Le piège fréquent concerne les rénovations lourdes d’immeubles anciens. Quand on reprend tout (planchers, cloisons, réseaux), l’administration peut requalifier l’ensemble en reconstruction. La jurisprudence examine si le gros œuvre existant a été conservé ou remplacé. Sur un chantier mixte, il faut veiller à ce que les factures distinguent clairement les postes déductibles des postes non déductibles.
Calendrier des travaux et déclaration des revenus fonciers
Le déficit foncier se constate l’année du paiement effectif des travaux, pas l’année de réalisation du chantier. Cette règle, souvent sous-estimée, permet de piloter l’imputation en étalant les règlements sur deux exercices fiscaux.
Un exemple courant : on signe un devis en septembre, on verse un acompte la même année, puis le solde en janvier de l’année suivante. Le déficit se répartit sur deux déclarations, ce qui peut permettre de rester sous le plafond annuel sans perdre de déduction.
Déclaration 2044 : les postes à renseigner
La déclaration des revenus fonciers au régime réel passe par le formulaire 2044. On y reporte les loyers encaissés, puis on soustrait les charges déductibles : travaux, intérêts d’emprunt, primes d’assurance, frais de gestion, taxe foncière.
Les intérêts d’emprunt méritent une attention particulière. Ils sont déductibles des revenus fonciers, mais ne peuvent pas créer de déficit imputable sur le revenu global. Le déficit généré par les intérêts d’emprunt se reporte uniquement sur les revenus fonciers des années suivantes. En pratique, on déduit d’abord les intérêts d’emprunt des loyers, puis les travaux viennent creuser le déficit imputable sur le revenu global.

Obligation de location après imputation du déficit foncier
Le propriétaire qui impute un déficit foncier sur son revenu global doit maintenir le bien en location jusqu’au 31 décembre de la troisième année suivant l’imputation.
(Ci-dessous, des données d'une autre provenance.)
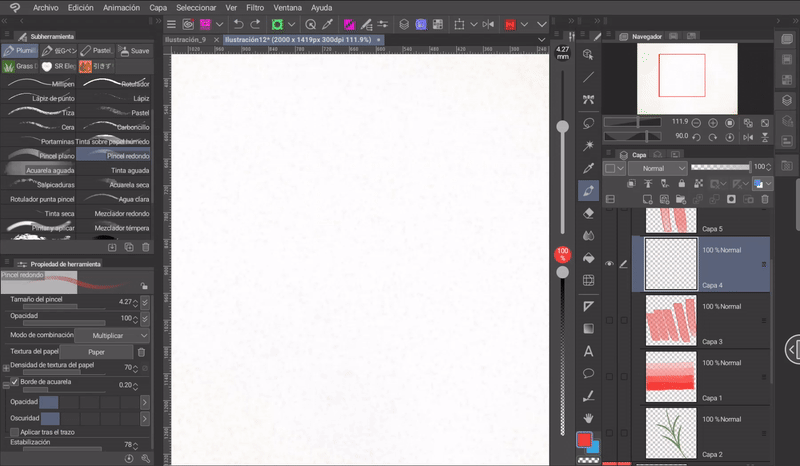
Task: Delete paper texture with trash icon
Action: click(141, 351)
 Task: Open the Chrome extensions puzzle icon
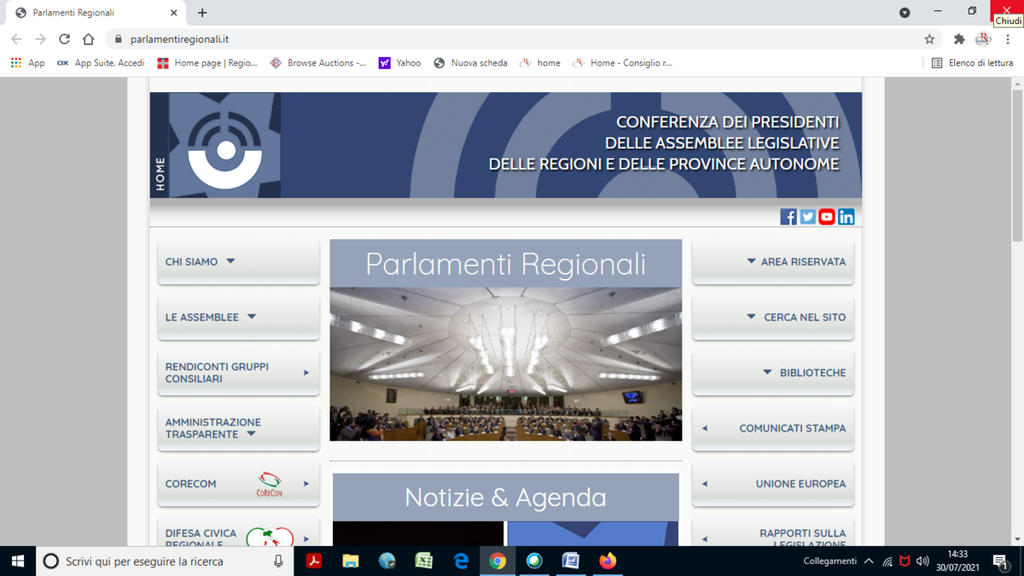(x=959, y=39)
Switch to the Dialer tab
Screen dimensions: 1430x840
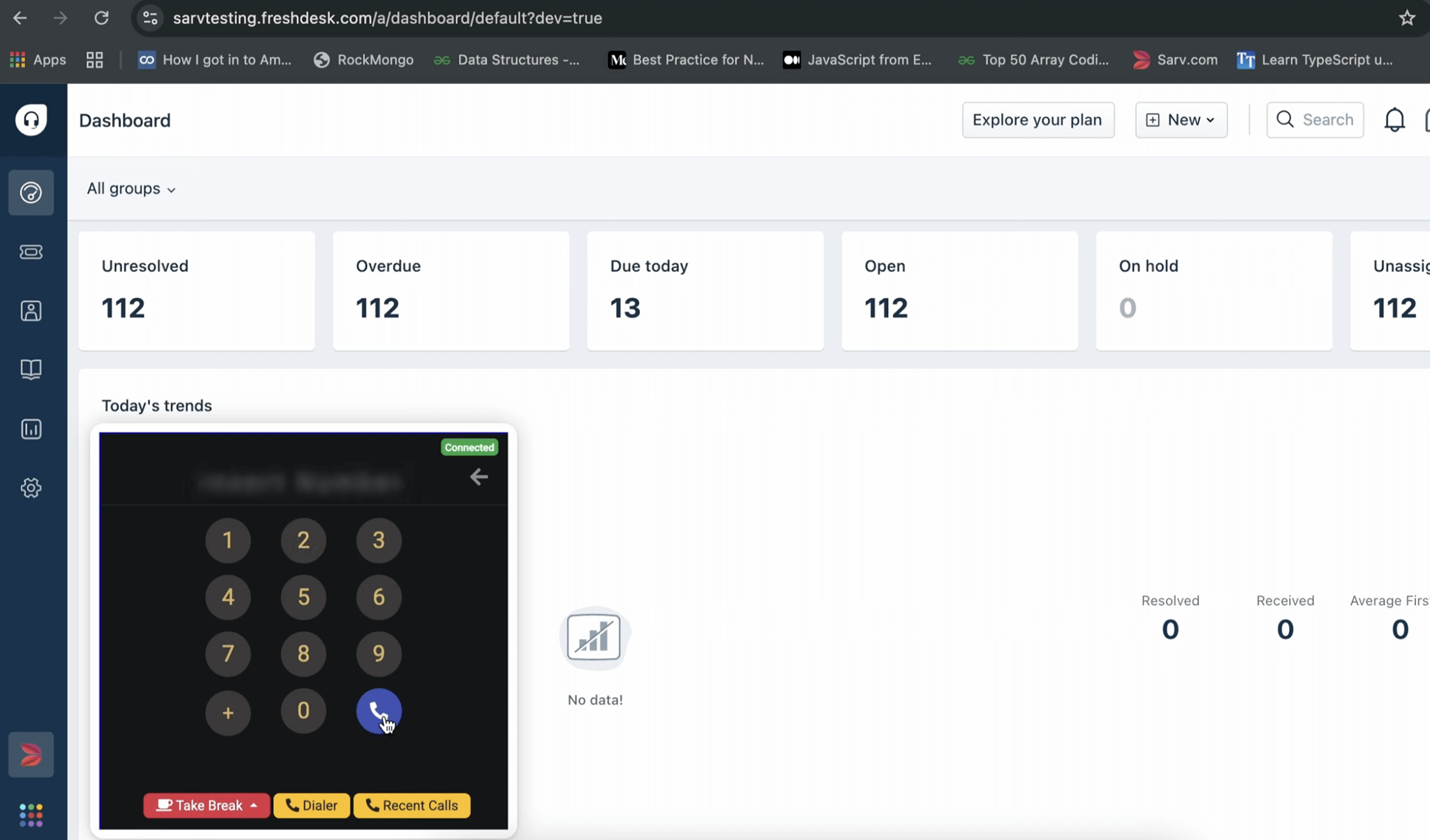[312, 805]
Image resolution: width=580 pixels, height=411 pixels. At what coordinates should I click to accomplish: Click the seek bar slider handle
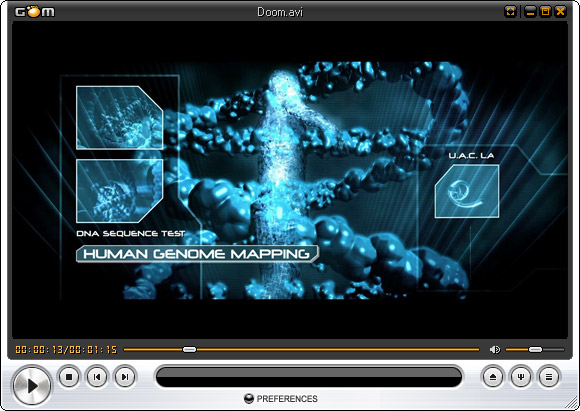click(189, 349)
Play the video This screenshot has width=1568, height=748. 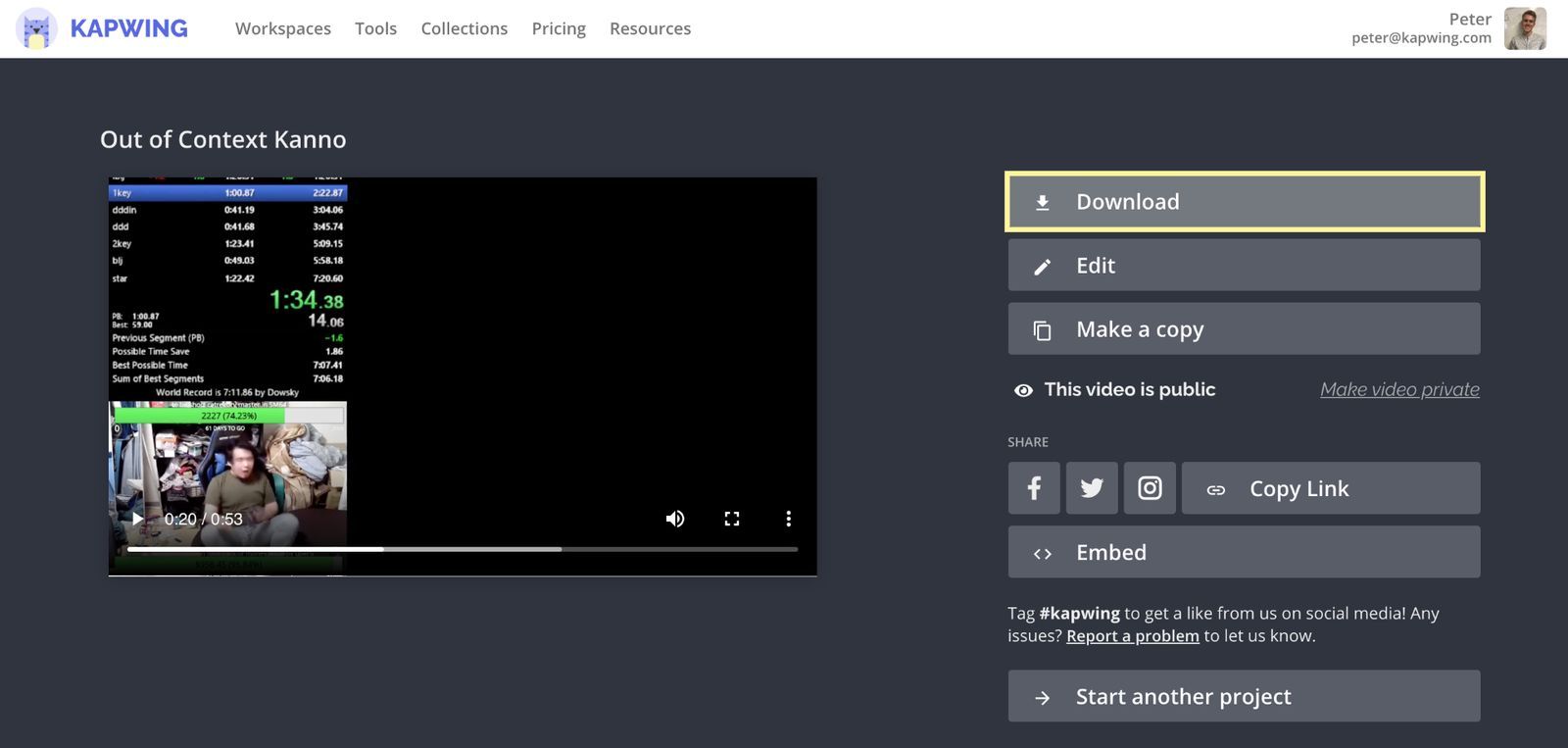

Vendre ou cesser la location avant cette échéance entraîne la remise en cause de l’avantage fiscal par l’administration.
Cette contrainte de trois ans s’applique à chaque année d’imputation. Si on génère du déficit foncier en 2026, le bien doit rester loué au minimum jusqu’au 31 décembre 2029. Les retours varient sur la souplesse de l’administration en cas de vacance locative involontaire, mais le principe reste ferme : la location nue doit être effective et continue.
Pour un bailleur qui envisage de revendre à moyen terme, le timing des travaux mérite d’être calé en amont. Lancer un chantier lourd deux ans avant une revente prévue revient à prendre un risque fiscal direct sur le déficit imputé.
Régime réel ou micro-foncier : le choix qui conditionne tout
Le déficit foncier n’existe que dans le cadre du régime réel d’imposition des revenus fonciers. Le régime micro-foncier, qui applique un abattement forfaitaire de 30 % sur les loyers bruts, ne permet aucune déduction de travaux.
L’option pour le régime réel est irrévocable pendant trois ans. Avant de lancer un chantier, on compare le montant prévisible des travaux avec l’abattement forfaitaire du micro-foncier. Dès que les charges réelles dépassent 30 % des loyers bruts, le régime réel devient plus avantageux.
Sur un immeuble ancien nécessitant une rénovation significative, le calcul penche presque toujours en faveur du réel. Le déficit foncier n’est pas un dispositif réservé aux montages complexes : c’est le régime de droit commun pour tout bailleur qui engage des travaux sur un bien loué nu.